Net cash interest and fees paid were $0.2 million, $0.5 million and
$0.4 million for the years ended December 31, 1998, 1997 and 1996,
respectively.
Income taxes paid were $11.7 million, $6.9 million and $6.4 million
in 1998, 1997 and 1996, respectively.
13 SUBSEQUENT EVENT:
On February 12, 1999, the Company declared its regular quarterly
dividend of $0.03 per share payable March 5, 1999, to shareholders of record
February 23, 1999.
25
<PAGE>
REPORT OF INDEPENDENT PUBLIC ACCOUNTANTS
TO THE STOCKHOLDERS AND BOARD OF DIRECTORS OF
DUFF & PHELPS CREDIT RATING CO.:
We have audited the accompanying consolidated balance sheets of DUFF
& PHELPS CREDIT RATING CO. (an Illinois corporation) and subsidiaries as of
December 31, 1998 and 1997, and the related consolidated statements of
income, changes in stockholders' equity and cash flows for each of the three
years in the period ended December 31, 1998. These financial statements are
the responsibility of the Company's management. Our responsibility is to
express an opinion on these financial statements based on our audits.

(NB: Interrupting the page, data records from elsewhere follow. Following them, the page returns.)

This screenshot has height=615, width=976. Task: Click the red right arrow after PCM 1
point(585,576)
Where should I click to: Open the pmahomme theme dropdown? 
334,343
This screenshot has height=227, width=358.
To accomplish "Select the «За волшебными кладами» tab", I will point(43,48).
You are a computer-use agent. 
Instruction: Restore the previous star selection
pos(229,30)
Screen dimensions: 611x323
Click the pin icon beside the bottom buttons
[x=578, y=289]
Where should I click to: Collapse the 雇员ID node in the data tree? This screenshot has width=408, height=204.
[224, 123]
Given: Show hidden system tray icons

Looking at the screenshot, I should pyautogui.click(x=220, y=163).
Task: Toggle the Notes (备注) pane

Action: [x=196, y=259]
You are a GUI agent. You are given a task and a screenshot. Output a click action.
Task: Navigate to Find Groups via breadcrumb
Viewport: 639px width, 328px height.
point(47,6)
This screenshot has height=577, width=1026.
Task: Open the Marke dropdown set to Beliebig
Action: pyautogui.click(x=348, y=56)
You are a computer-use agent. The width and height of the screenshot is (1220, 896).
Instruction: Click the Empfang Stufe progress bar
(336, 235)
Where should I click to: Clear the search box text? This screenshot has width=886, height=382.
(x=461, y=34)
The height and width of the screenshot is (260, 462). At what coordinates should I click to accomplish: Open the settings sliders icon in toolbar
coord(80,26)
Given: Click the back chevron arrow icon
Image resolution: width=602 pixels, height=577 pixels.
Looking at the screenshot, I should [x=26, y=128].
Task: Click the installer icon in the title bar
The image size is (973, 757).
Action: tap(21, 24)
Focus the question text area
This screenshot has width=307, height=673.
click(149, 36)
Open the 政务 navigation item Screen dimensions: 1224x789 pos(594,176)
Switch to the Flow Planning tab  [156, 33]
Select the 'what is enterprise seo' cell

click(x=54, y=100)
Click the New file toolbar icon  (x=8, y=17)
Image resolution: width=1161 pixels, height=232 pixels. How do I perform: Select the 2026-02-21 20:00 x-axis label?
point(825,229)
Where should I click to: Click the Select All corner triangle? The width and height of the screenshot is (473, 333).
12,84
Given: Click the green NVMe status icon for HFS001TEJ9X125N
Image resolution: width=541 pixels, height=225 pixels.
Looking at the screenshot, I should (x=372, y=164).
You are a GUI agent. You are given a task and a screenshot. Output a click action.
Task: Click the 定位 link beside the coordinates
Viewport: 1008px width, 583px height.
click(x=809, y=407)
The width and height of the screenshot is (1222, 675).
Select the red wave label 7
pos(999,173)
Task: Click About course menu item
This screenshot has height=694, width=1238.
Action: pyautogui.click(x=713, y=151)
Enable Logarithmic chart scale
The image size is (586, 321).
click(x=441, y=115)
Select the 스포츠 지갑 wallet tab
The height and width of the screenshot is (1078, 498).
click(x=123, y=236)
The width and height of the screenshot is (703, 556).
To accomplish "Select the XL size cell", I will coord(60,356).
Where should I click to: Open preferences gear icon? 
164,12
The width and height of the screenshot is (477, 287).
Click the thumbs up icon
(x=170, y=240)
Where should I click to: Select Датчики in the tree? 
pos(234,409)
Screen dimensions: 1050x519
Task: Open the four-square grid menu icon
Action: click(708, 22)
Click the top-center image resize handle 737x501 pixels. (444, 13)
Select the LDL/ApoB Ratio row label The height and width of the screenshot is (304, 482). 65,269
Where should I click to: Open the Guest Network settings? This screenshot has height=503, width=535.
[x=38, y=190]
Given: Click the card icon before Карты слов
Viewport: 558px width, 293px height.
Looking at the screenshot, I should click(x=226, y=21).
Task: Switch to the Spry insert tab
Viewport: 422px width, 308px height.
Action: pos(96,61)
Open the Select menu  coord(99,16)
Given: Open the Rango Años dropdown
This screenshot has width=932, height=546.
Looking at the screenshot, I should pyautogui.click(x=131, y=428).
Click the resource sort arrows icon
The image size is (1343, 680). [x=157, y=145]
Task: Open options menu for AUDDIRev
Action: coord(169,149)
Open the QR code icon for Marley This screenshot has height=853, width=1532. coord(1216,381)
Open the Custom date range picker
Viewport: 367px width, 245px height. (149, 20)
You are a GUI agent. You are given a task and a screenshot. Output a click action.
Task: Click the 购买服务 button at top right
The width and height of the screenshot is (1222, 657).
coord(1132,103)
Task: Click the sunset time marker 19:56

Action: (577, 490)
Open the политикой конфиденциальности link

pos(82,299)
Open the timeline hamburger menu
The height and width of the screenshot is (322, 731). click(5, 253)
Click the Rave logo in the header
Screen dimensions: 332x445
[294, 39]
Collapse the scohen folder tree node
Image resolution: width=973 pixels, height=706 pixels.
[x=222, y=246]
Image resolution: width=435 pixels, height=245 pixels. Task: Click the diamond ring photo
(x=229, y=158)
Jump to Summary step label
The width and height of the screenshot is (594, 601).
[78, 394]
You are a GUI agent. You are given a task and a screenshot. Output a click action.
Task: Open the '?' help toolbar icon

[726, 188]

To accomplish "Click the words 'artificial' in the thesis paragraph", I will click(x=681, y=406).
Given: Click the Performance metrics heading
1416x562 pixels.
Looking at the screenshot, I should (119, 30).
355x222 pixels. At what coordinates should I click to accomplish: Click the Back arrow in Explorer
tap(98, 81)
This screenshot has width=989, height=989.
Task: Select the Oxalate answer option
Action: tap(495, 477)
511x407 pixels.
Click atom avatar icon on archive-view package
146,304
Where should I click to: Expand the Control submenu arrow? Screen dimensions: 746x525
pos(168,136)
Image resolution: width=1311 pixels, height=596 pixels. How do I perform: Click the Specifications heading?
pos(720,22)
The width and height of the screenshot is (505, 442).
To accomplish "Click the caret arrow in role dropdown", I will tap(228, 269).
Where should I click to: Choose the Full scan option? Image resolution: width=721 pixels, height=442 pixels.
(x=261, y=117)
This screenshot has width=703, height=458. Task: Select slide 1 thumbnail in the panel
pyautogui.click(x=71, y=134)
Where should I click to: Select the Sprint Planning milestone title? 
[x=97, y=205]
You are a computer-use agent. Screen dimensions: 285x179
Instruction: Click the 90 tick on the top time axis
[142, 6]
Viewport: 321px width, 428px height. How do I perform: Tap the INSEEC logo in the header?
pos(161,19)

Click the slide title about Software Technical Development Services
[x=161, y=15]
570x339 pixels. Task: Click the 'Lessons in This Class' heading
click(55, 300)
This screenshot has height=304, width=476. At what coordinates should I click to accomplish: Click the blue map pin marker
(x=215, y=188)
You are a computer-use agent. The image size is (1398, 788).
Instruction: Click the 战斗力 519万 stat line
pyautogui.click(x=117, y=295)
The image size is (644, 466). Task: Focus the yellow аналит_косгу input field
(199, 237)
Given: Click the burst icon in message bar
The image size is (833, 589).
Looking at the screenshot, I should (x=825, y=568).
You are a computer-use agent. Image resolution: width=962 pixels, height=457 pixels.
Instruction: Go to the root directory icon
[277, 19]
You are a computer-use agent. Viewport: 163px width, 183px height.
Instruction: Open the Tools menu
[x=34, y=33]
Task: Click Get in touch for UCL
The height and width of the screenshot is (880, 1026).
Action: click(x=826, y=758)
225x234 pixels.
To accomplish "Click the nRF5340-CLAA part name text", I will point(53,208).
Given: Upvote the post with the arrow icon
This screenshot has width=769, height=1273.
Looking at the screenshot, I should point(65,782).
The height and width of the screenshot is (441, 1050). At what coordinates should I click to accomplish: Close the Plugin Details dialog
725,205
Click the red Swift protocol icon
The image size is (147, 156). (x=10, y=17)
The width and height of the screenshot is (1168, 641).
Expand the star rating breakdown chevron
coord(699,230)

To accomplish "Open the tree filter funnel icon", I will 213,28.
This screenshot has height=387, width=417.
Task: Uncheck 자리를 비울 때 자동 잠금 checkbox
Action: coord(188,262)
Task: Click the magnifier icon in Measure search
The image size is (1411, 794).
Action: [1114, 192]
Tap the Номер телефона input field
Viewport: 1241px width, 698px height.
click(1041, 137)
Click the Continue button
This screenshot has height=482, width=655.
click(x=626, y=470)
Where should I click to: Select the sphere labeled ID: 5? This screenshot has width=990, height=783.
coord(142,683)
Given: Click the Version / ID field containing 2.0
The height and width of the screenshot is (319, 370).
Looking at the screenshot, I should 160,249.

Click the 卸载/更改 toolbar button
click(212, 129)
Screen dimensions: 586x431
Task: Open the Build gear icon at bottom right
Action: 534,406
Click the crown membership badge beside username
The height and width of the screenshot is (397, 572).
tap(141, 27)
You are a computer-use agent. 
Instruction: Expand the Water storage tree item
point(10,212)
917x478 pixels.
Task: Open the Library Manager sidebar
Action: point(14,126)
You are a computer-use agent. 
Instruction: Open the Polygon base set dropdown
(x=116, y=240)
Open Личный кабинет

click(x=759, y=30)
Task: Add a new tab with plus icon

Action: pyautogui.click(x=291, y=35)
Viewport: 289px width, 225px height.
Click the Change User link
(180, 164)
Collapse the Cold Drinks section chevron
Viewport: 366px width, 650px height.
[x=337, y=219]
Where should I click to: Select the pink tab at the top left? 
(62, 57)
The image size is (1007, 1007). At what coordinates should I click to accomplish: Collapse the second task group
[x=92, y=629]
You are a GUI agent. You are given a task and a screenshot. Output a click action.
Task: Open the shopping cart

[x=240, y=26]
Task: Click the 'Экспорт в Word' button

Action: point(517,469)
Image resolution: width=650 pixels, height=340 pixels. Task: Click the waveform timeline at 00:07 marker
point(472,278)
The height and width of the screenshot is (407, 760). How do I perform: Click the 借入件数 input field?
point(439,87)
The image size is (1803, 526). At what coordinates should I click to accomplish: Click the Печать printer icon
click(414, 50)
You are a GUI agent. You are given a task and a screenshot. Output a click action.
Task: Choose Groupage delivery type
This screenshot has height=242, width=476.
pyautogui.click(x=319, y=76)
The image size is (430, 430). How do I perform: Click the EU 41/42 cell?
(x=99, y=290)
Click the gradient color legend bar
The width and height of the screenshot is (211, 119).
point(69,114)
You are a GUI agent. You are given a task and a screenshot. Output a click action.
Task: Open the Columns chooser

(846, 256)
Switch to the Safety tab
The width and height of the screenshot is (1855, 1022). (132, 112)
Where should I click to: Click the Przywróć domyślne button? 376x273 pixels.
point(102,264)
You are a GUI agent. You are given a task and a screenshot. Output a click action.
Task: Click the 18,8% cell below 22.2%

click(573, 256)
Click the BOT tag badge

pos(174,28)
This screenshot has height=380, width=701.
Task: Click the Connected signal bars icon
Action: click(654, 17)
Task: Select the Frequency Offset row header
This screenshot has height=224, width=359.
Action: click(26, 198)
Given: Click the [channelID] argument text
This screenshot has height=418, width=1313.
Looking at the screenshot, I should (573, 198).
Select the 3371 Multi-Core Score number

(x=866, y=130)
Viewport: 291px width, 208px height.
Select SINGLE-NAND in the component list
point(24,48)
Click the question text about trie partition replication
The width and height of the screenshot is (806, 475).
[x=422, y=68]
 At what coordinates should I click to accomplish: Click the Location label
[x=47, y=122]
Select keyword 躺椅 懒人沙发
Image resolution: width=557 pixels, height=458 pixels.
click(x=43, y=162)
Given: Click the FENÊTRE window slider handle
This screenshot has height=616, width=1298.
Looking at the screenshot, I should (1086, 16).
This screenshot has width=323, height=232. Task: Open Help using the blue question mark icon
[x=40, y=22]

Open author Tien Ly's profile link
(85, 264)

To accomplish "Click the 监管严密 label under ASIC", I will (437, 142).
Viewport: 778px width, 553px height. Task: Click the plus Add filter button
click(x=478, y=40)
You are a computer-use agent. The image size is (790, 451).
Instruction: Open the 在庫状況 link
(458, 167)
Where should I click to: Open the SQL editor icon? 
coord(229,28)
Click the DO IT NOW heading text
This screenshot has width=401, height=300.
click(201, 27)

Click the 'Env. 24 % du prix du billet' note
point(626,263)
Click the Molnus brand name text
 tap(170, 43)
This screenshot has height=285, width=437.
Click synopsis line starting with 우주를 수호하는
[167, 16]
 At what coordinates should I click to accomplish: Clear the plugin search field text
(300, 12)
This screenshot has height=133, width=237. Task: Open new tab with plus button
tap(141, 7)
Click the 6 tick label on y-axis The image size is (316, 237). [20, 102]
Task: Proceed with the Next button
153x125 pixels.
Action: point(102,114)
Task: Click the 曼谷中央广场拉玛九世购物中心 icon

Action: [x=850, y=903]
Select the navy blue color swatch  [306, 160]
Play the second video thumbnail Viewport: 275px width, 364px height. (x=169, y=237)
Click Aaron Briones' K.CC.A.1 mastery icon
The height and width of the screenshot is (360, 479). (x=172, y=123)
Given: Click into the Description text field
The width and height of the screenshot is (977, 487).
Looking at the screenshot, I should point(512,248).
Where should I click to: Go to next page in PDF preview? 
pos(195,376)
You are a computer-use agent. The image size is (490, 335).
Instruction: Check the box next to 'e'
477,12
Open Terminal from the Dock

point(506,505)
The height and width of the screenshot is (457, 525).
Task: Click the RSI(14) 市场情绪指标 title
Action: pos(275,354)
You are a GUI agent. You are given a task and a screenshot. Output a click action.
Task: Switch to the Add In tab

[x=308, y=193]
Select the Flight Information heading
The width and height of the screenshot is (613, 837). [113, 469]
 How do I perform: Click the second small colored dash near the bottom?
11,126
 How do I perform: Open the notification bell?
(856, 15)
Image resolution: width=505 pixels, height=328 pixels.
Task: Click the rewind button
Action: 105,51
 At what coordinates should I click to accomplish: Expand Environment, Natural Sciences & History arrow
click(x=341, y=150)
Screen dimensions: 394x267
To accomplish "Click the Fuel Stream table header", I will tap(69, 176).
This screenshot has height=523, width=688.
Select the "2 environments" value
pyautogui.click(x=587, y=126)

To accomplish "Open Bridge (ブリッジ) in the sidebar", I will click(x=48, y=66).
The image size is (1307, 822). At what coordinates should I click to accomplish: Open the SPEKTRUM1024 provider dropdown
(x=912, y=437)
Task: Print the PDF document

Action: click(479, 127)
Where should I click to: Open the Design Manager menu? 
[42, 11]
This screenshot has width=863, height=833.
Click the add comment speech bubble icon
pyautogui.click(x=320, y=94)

We conducted our audits in accordance with generally accepted
auditing standards. Those standards require that we plan and perform the
audit to obtain reasonable assurance about whether the financial statements
are free of material misstatement. An audit includes examining, on a test
basis, evidence supporting the amounts and disclosures in the financial
statements. An audit also includes assessing the accounting principles used
and significant estimates made by management, as well as evaluating the
overall financial statement presentation. We believe that our audits provide
a reasonable basis for our opinion.
In our opinion, the financial statements referred to above present
fairly, in all material respects, the financial position of Duff & Phelps
Credit Rating Co. and subsidiaries as of December 31, 1998, and 1997, and the
results of their operations and their cash flows for each of the three years
in the period ended December 31, 1998, in conformity with generally accepted
accounting principles.
ARTHUR ANDERSEN LLP
Chicago, Illinois
February 1, 1999 (except with respect to the matter
discussed in Note 13, as to which
the date is February 12, 1999)
26
<PAGE>
ITEM 9. CHANGES IN AND DISAGREEMENTS WITH
ACCOUNTANTS ON ACCOUNTING AND FINANCIAL DISCLOSURE.
None.
PART III
ITEM 10. DIRECTORS AND EXECUTIVE OFFICERS OF THE REGISTRANT.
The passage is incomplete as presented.